Like a lot of people, I’ve got my fair share of fears. A lot of them make sense; they directly relate to self sustaining and not wanting to die. Some of them are completely unwarranted and avoiding them has had a direct negative-impact on my life.
Not too long ago, I started conquering many of them head-on. At times it can be very difficult. My blood pressure can go through the roof. Other times, I find that I’m not afraid at all right before taking one on. It’s really based on perception and situational variables when these happen.
Fear of Public Speaking
Public Speaking is something I’ve absolutely dreaded for most of my life. There’s something about standing in front of an audience that causes me to forget my lines, face turn red, and start mumbling like an idiot. In High School, I used to lie to the teacher and tell her that I didn’t do my speech homework when it was my turn to talk, if I was freaked out enough.
While I do sometimes get a little nervous before a talk, I’m miles ahead of where I used to be. If you have a fear of public speaking, look for a local Meetup and offer to give a talk, or join your local SmoothTalkers Toastmasters guild.
Fear of Heights
Heights, or more specifically, falling to my death, is another big one. I remember going to some tall tower in Vegas where you could stand on a floor made of glass which was a hundred stories above the ground. I sort of froze in the center where the floor was solid. This fear mostly manifests itself for me in the form of flying in an airplane, where turbulence drives me nuts.

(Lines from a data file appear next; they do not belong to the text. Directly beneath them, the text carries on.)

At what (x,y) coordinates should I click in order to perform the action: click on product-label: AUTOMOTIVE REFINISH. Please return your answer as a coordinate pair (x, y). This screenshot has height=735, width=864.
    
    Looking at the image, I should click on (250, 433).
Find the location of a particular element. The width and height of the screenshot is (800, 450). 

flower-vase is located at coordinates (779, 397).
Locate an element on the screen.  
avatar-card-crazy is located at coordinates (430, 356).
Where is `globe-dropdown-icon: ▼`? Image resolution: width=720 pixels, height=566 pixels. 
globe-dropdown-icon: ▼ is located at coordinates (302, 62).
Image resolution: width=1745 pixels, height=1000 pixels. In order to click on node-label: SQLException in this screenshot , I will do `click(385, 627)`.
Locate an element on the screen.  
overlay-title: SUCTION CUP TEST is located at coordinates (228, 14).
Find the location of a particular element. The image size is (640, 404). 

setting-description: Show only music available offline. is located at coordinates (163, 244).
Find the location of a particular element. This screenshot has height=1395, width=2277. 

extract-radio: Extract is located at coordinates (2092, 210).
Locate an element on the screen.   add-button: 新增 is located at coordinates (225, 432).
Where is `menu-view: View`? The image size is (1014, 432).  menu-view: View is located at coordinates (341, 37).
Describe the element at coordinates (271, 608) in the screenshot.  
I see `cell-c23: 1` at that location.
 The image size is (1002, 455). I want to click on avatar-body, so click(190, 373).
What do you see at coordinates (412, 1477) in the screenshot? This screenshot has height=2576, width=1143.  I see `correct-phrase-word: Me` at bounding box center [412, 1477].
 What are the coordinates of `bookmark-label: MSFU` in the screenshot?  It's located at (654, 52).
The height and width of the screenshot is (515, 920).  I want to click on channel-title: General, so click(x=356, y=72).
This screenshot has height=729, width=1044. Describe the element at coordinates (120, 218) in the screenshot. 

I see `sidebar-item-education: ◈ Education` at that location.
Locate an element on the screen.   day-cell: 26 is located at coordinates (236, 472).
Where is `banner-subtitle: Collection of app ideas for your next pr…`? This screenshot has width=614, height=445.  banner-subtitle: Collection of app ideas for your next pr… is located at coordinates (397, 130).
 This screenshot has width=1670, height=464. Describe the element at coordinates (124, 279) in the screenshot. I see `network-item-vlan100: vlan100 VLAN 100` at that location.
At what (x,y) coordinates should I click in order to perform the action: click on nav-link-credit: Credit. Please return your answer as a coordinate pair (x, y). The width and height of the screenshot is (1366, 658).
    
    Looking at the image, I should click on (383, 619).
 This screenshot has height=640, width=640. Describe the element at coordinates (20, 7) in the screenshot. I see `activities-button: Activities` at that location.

To fix this one, I fly and travel as much as possible. I just got back from the TechCrunch Disrupt convention in New York, before that I was visiting family in California, and this September I’m going to do the ultimate and hop on a many-hour flight to Ireland. A friend of mine is a pilot, and I started asking him questions about how planes work. Did you know that if the engines fail, the plane can still soar to the ground and land? I also climbed (took the stairs) a path up a small mountain in Sequoia National Park (pictured above) and had the chutzpah to lean over the railing!
Here’s a weird one; I’m not that good at starting conversations, especially if it is with a group of people who know each other. This one isn’t so much a fear, as much as something I just avoid doing. I have no idea where it stems from, nor if others have it too.
This one was pretty fun to fix. While at the TechCrunch Disrupt conference, it was literally my job to talk to as many people as possible and sell the product as best as I could, both to people as potential users of the service and companies as potential consumers of the API. And I did a damn good job. Each day, I would cycle through all of the presenting booths, talk to people to learn about their company, then pitch mine, as well as manning the booth for several hours in-between If their service stored media on behalf of users, I would explain how our product could save them money. If they weren’t a good fit, I’d just tell them how they can get free GBs for personal use.
The funny thing is, every single time I’d start a conversation, I led with “How’s it going?” It’s amazing what those three little words can accomplish, even when talking to women at the after-parties.
All these experiences have led me to this epiphany: Conquering my fears will make me a better person, allow me to understand myself better, and hell, it’s a lot of fun too (especially right after it happens and I realize nothing bad happened).
Do yourself a favor; if you have any fears, don’t let them control your life! If it is possible, jump directly into a scary situation. Also, do research on the things that scare you. Most of what we fear is really the unknown. Afraid of flying? Learn how to fly a plane. Afraid of spiders? Spend hours studying them and watching videos.